_Problem 1_:
Please decide whether each statement below agrees with the e-commerce article that follows. Answer yes or no for each, quoting the deciding words of the article.
(a) According to Kantar, international e-commerce grew 41 percent in only three months.
(b) Marks & Spencer announced that it was hiring 3,500 people in the United States.
(c) Zalando's active customer base reached 34 million in the first half of 2020.
_Problem 2_: Pick up the e-commerce article after its final sentence and write the next few sentences in the same news style.

_Extracted text_:
= = = = = = =
Lockdowns fuel marked growth in e-commerce

AFP
While large traditional retailers announce big layoffs because of the pandemic, coronavirus lockdowns have in contrast given e-commerce a major boost.
AFP

While large traditional retailers announce big layoffs because of the pandemic, coronavirus lockdowns have in contrast given e-commerce a major boost.

Recent data shows a shift to shopping online — according to Kantar consulting group, international e-commerce grew 41 percent in only three months compared with 22 percent growth for 2020 as a whole to date, as the pandemic “transformed” retail habits.

The trend was brought into sharp relief on August 18, when British high street mainstay Marks & Spencer announced it was culling 7,000 staff.

Hours later, in contrast, online behemoth Amazon said it was hiring 3,500 in the United States.

The M&S slimdown is only one part of the picture in the United Kingdom, with 2,500 more job losses announced at department store Debenhams, which in April entered administration for the second time in a year.

Hundreds more jobs are also to be lost at other well known British high street chains.

By contrast, Britain’s largest supermarket chain Tesco placed a sizeable feather in its online cap by saying it was creating 16,000 permanent jobs to deal with strong growth in its online activities.

“It is very clear that the digitization of commerce, (even) if in place for a long time, is accelerating enormously,” said Herve Gilg, managing director and distribution specialist at Alvarez & Marsal corporate transformation services.

The benefits are being reaped by those companies which were already carrying out a sizeable chunk of their activities online.

That troupe is led by Amazon, which doubled its net profits in the second half of this virus-challenged year.

Following was Germany’s fashion and lifestyle e-commerce heavyweight Zalando, which saw its active customer base rise 20 percent in first half 2020 to 34 million.
= = = = = = =
_Input data_:
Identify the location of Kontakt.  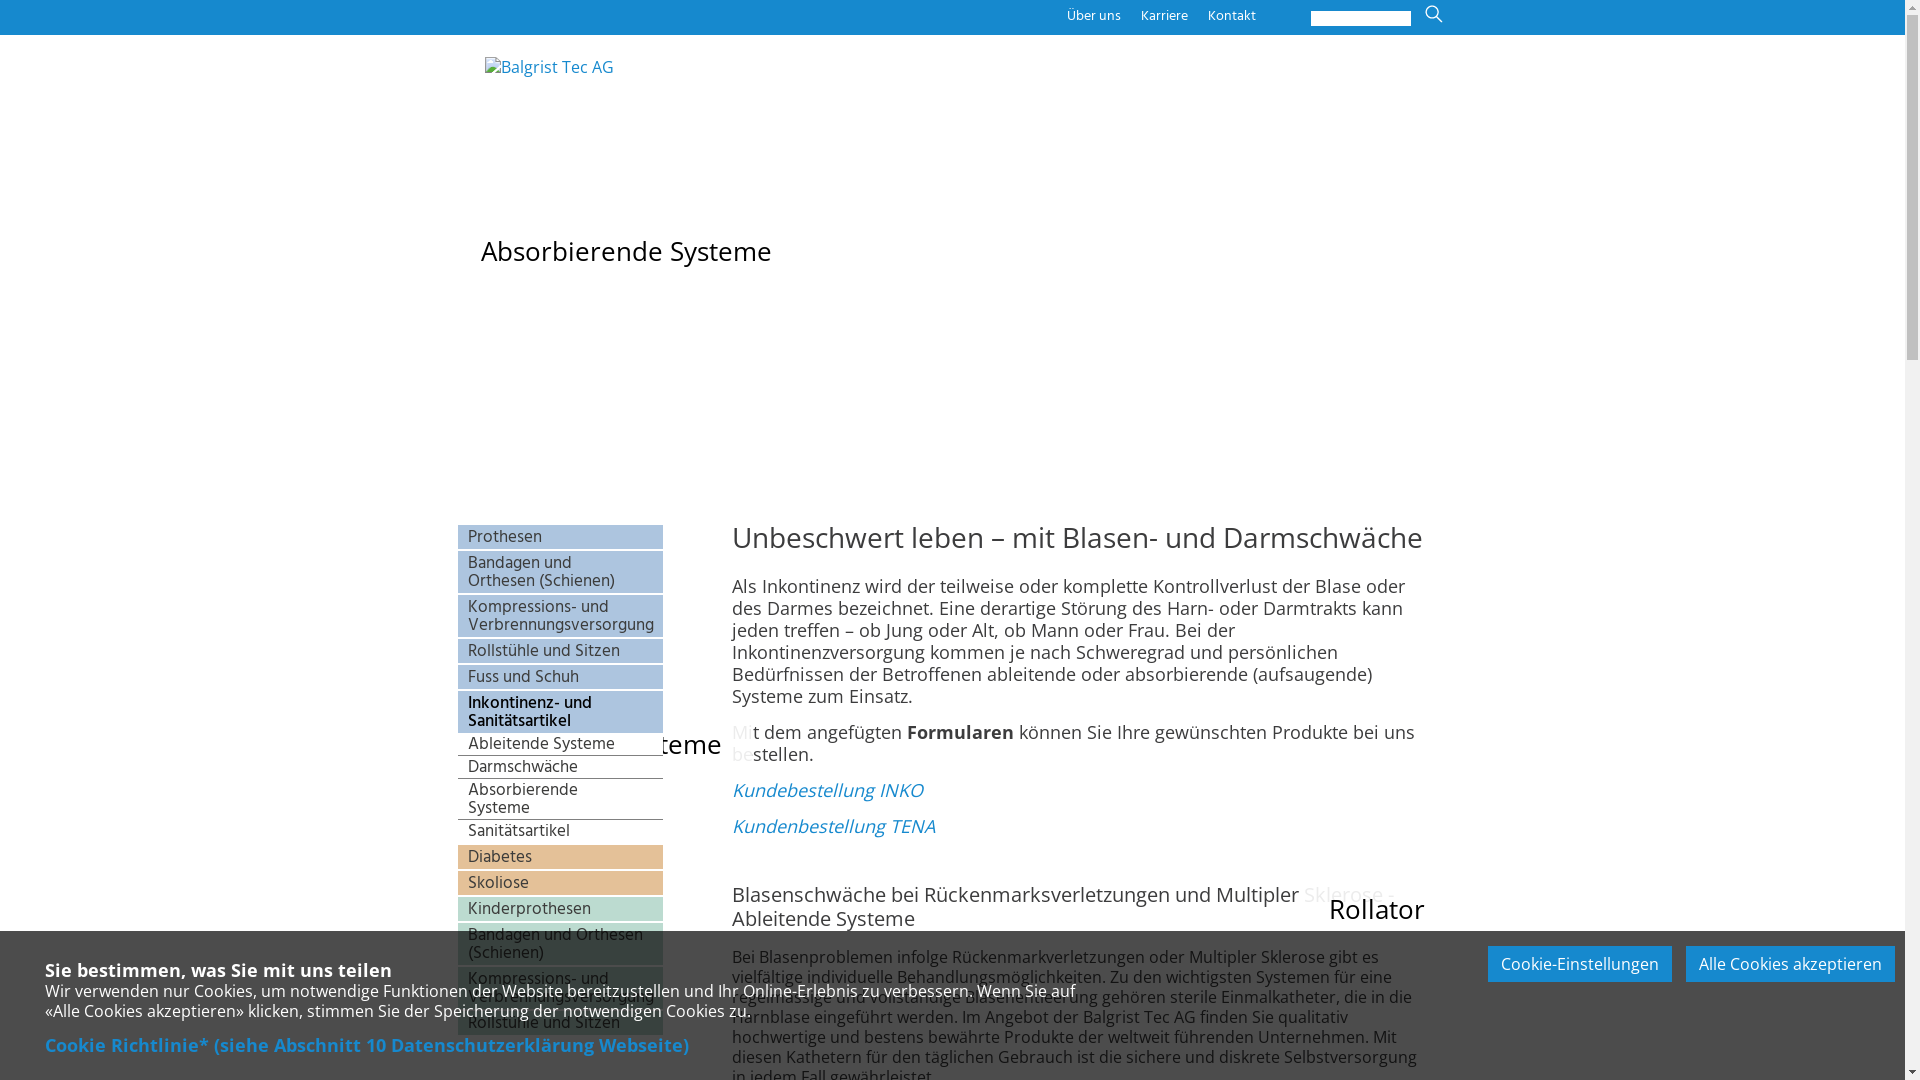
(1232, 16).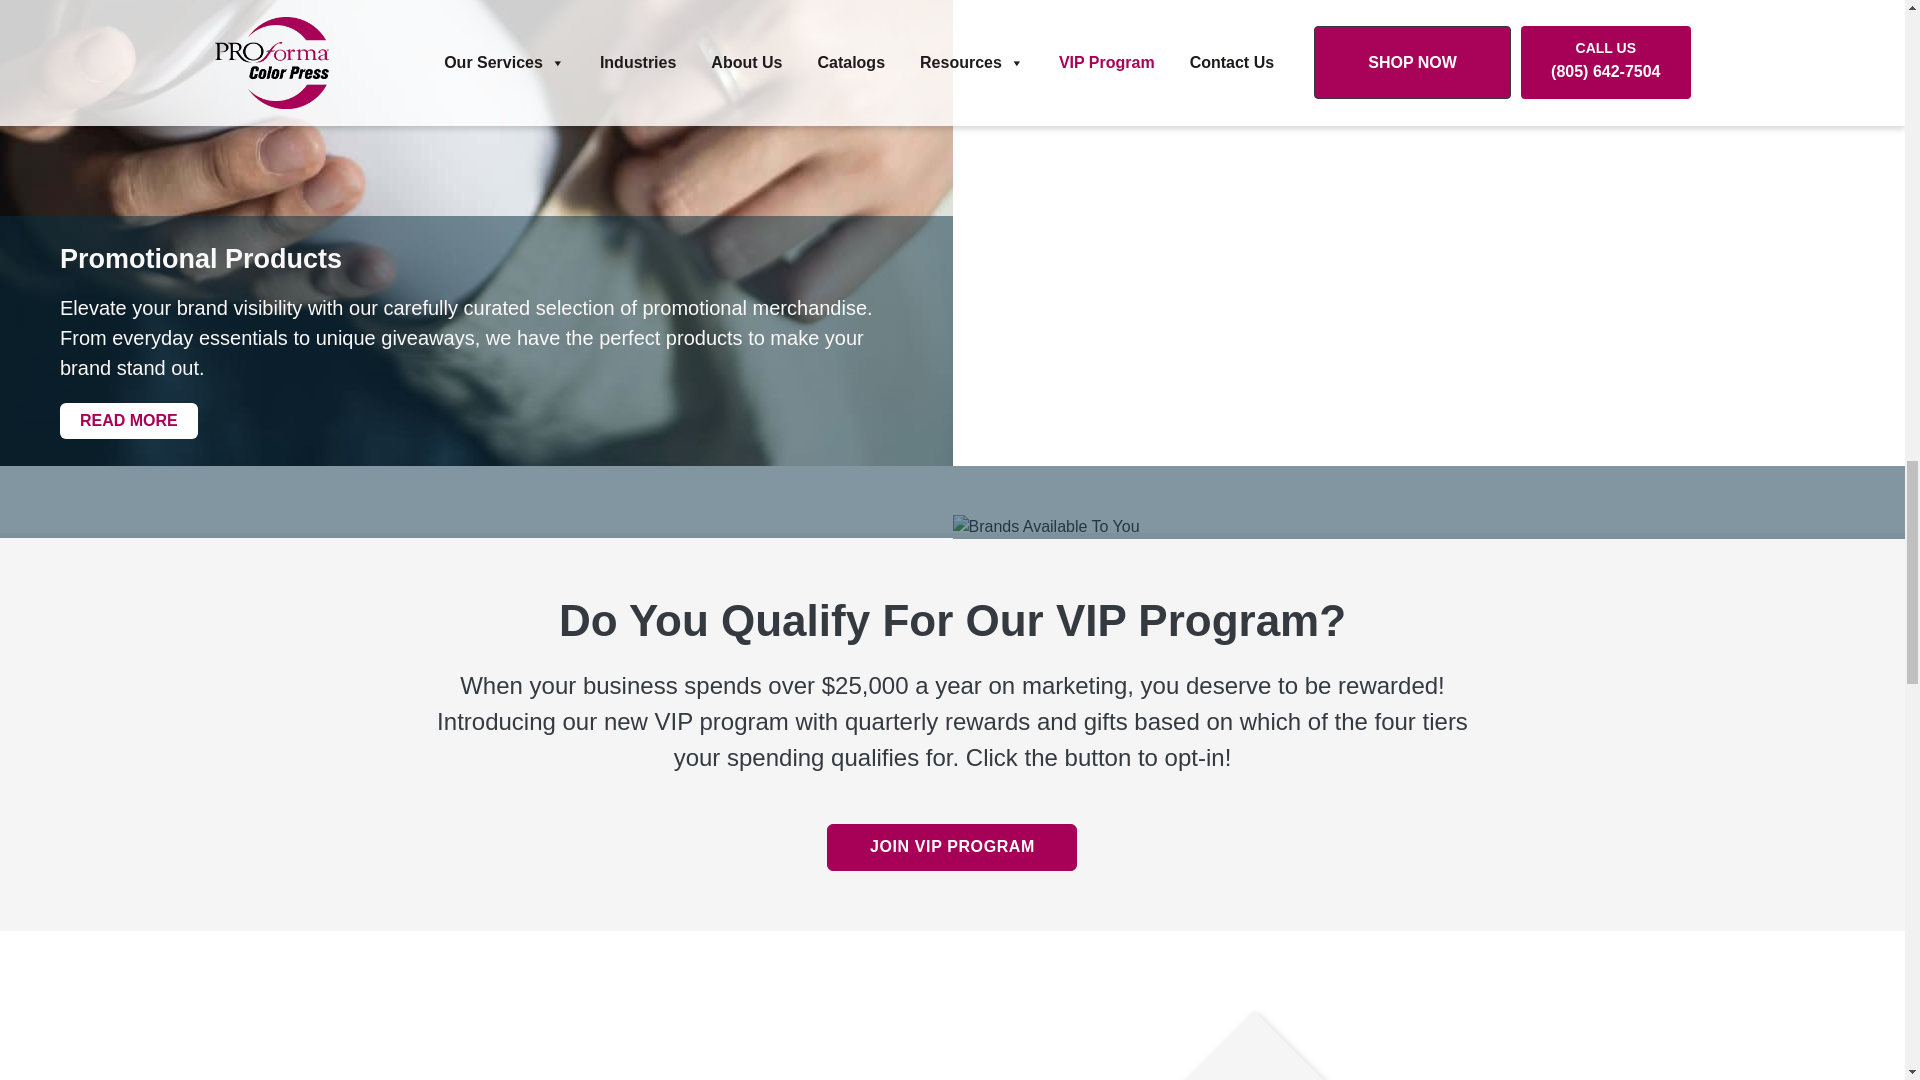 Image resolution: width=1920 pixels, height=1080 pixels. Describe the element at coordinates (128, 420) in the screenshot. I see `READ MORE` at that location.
= = = = = = =
_Answer box 1_:
(a) Yes: "international e-commerce grew 41 percent in only three months"
(b) No: "Marks & Spencer announced it was culling 7,000 staff" and "online behemoth Amazon said it was hiring 3,500 in the United States"
(c) Yes: "saw its active customer base rise 20 percent in first half 2020 to 34 million"

_Answer box 2_:
US giant Walmart, although not an online “pure player,” has also shifted in that direction to benefit from the upswing in virtual commerce in the US and its second-quarter results soared past estimates on an e-sales jump of 97 percent.

In France, the UK, Spain and China, the average market share of e-commerce went from 8.8 percent of value (in 2019) to 12.4 percent in second quarter 2020, said Kantar.

It added that in China, online shopping already amounts to “a quarter of expenditure on mass consumer products.”

The trend was already under way before Covid-19 began to batter the global economy.

But the brutal falloff in out-of-home spending has had “a major knock-on effect for non-food commerce dependent on physical sale points,” Gilg pointed out.

The unprecedented development has “made all retail actors understand or else confirm that it is indispensable to have an online presence and to be as competitive as possible there,” says Stephane Charveriat, senior associate director with the Boston Consulting Group.

That has meant evolution, which “requires significant means and investments,” observes Charveriat.

But that need comes at a time when company coffers are relatively bare and money placed aside for online purposes is cash which does not therefore flow to the physical business.